• **Material provided**:
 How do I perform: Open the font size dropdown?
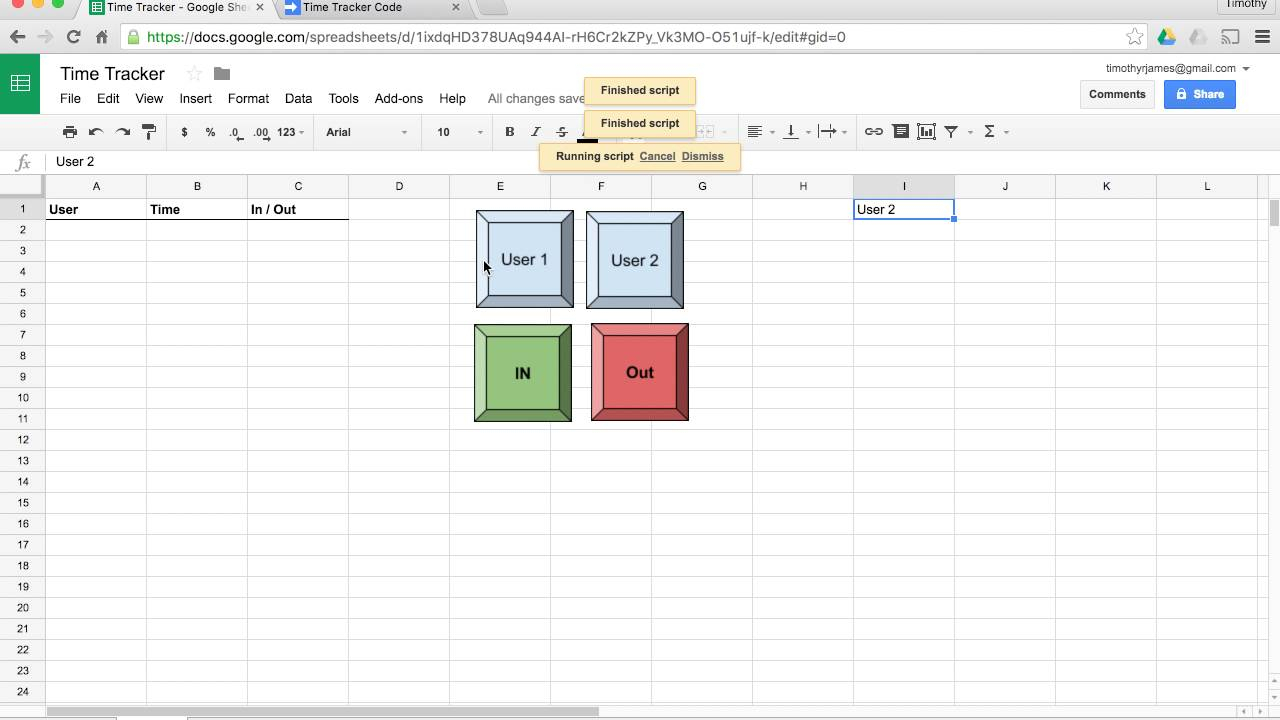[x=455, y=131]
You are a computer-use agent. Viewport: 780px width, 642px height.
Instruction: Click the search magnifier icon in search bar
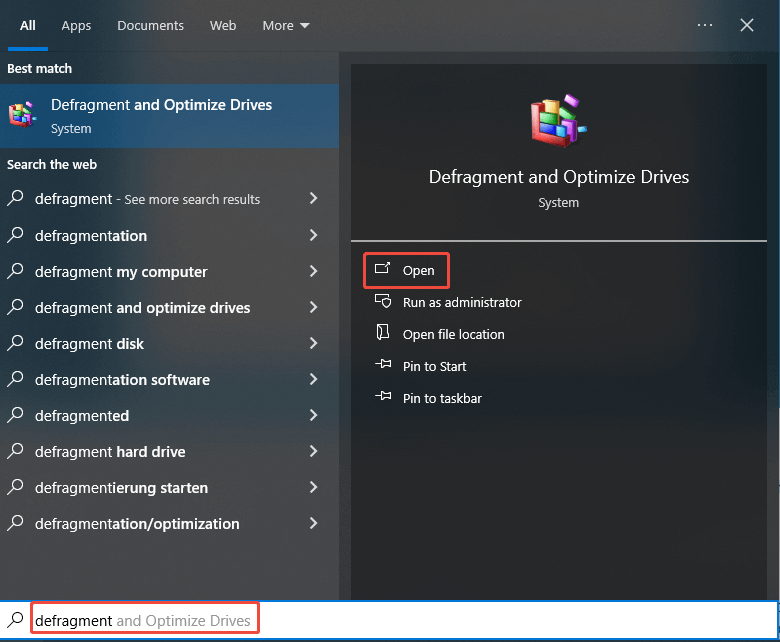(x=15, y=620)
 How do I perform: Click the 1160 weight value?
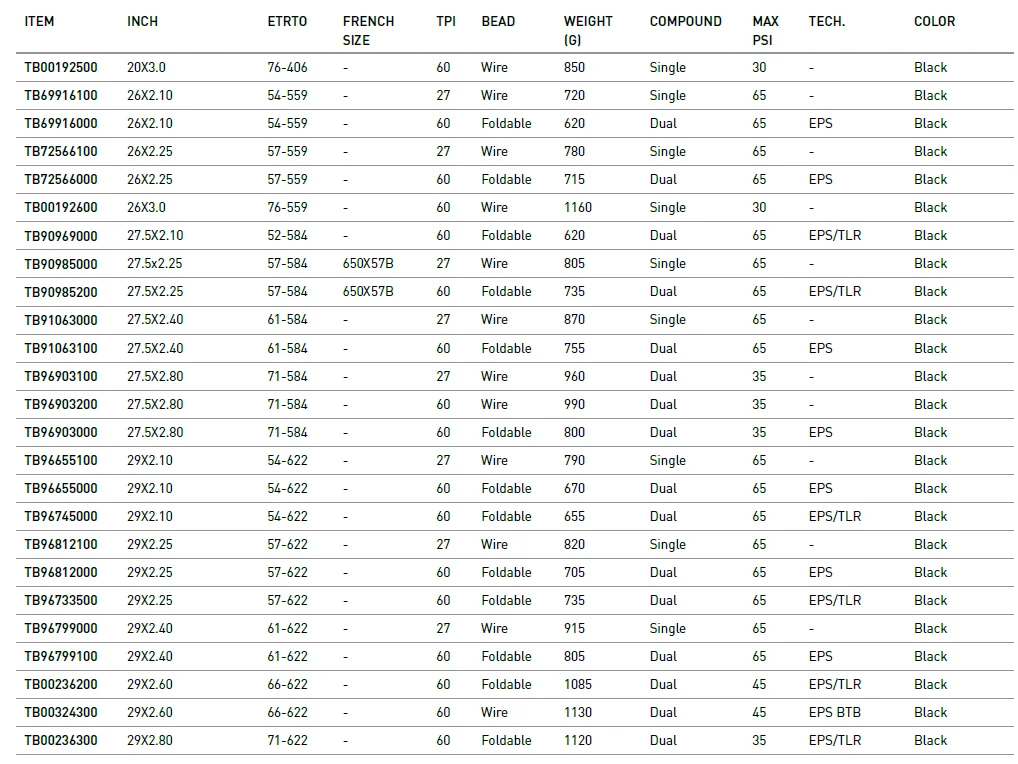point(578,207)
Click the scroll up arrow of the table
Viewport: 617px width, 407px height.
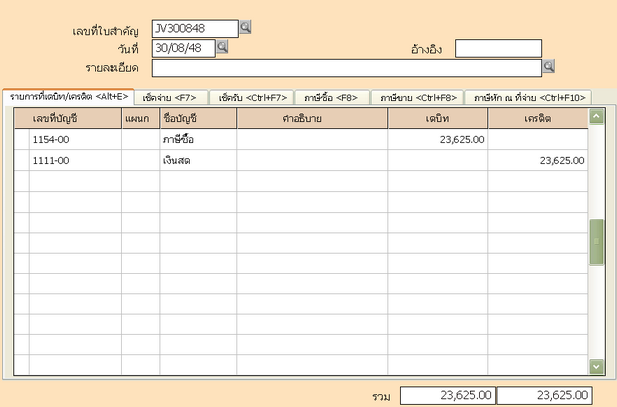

• **Direction**: Please pick out every line in the listing above that contains the word "height" and copy each one.

• **Full solution**:
You are a computer-use agent. Viewport: 780px width, 642px height.
Viewport: 617px width, 407px height.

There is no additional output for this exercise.